Même les fidèles sont devenus leurs cibles
2008-03-17 - Le TempsLu 481 fois
Les délinquants ne sont jamais à court d'idées pour élargir leur champ d'action.
Même les fidèles figurent à présent parmi leurs cibles préférées.
Quitter la mosquée après voir accompli sa prière pour rentrer chez soi, et se faire attaquer juste après par deux ivrognes qui traînaient les pieds devant la maison de Dieu, c'est ce qui est arrivé à ce paisible citoyen qui a perdu à l'occasion les cinquante dinars que contenait son portefeuille.
Que pouvait-il faire face à deux malfrats décidés à le dépouiller, quitte à le corriger en cas de résistance ? Rien, sinon leur remettre sans piper mot tout ce qu'il possède.
Ne l'ayant pas fait de bonne grâce malgré les allusions sous-entendues de ses agresseurs qui l'abreuvèrent d'injures et de mots grossiers, il en paya chèrement le prix, en se faisant rejoindre d'abord, car il avait entre temps pressait le pas pour leur échapper.

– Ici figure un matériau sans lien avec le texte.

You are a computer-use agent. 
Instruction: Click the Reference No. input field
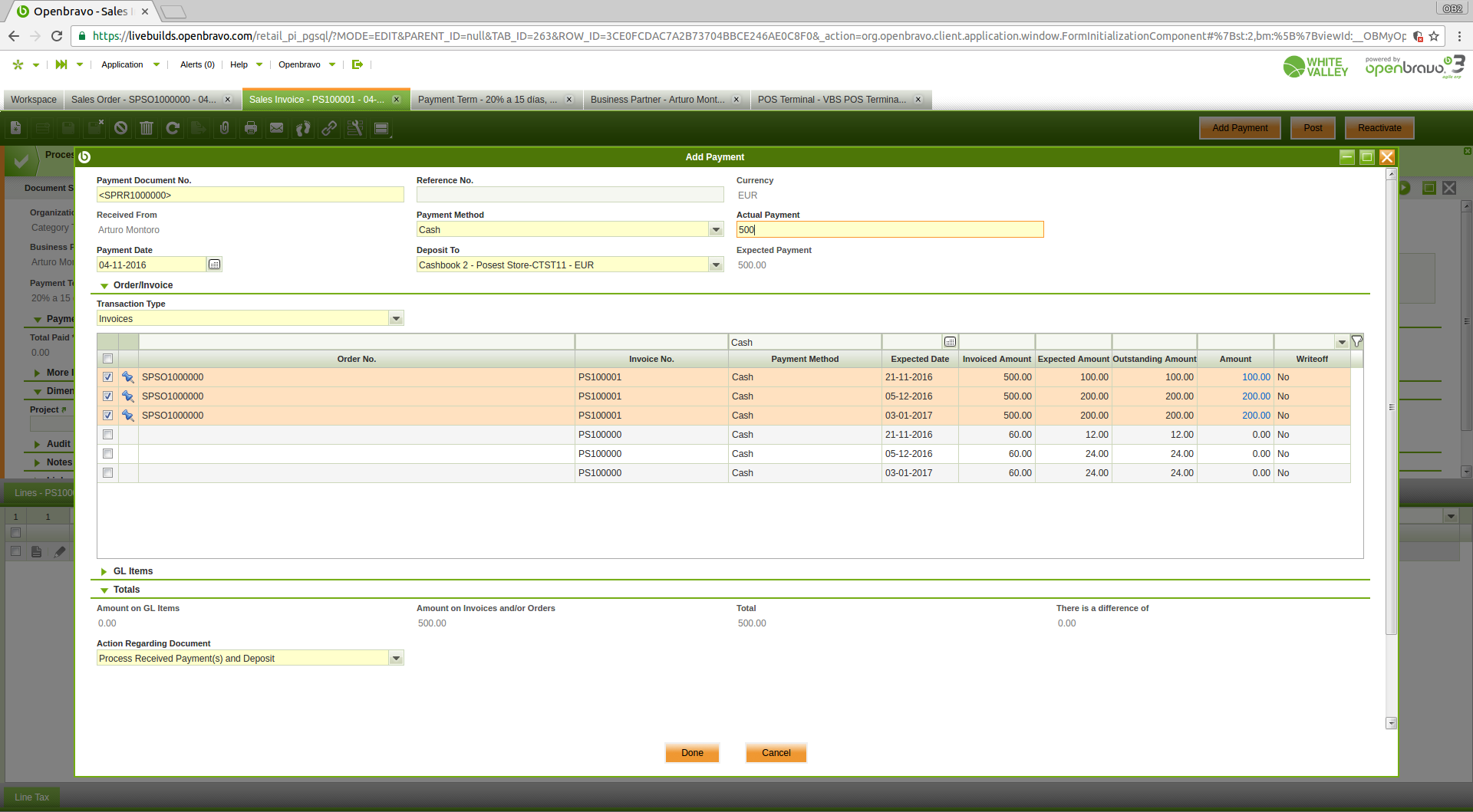[569, 196]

Ensuite, il a été véritablement passé à tabac, recevant une volée de coups de pied et de poing qui le firent rouler sur le trottoir, avant que les badauds attirés par ses cris ne le délivrent de cette situation difficile.
Et alors que les deux soulards continuèrent tranquillement leur route, Il se releva, fortement traumatisé, pour se diriger au poste de police de Séjoumi, un quartier populaire de Tunis, où il déposa plainte pour avoir été attaqué par deux voyous, complètement saouls, qui lui ont dérobé son portefeuille, après l'avoir sauvagement agressé au visage et aux jambes.
D'ailleurs, les meurtrissures étaient visibles pour les policiers qui recueillirent la déposition du plaignant.
Une patrouille, qui effectuait par hasard une ronde dans le coin, remarqua le manège d'un individu qui déambulait une cannette de bière à la main.
Interpellé et pressé de questions, il reconnut qu'il venait de commettre avec un acolyte une agression, tout près de la mosquée du quartier.
Embarqué au poste et écroué, il donna l'identité de son complice et son adresse, mais il semble que ce dernier ait pris la clé des champs.
Un mandat de recherche a été émis à son encontre et l'affaire a été transmise à un juge pour les fins de l'instruction.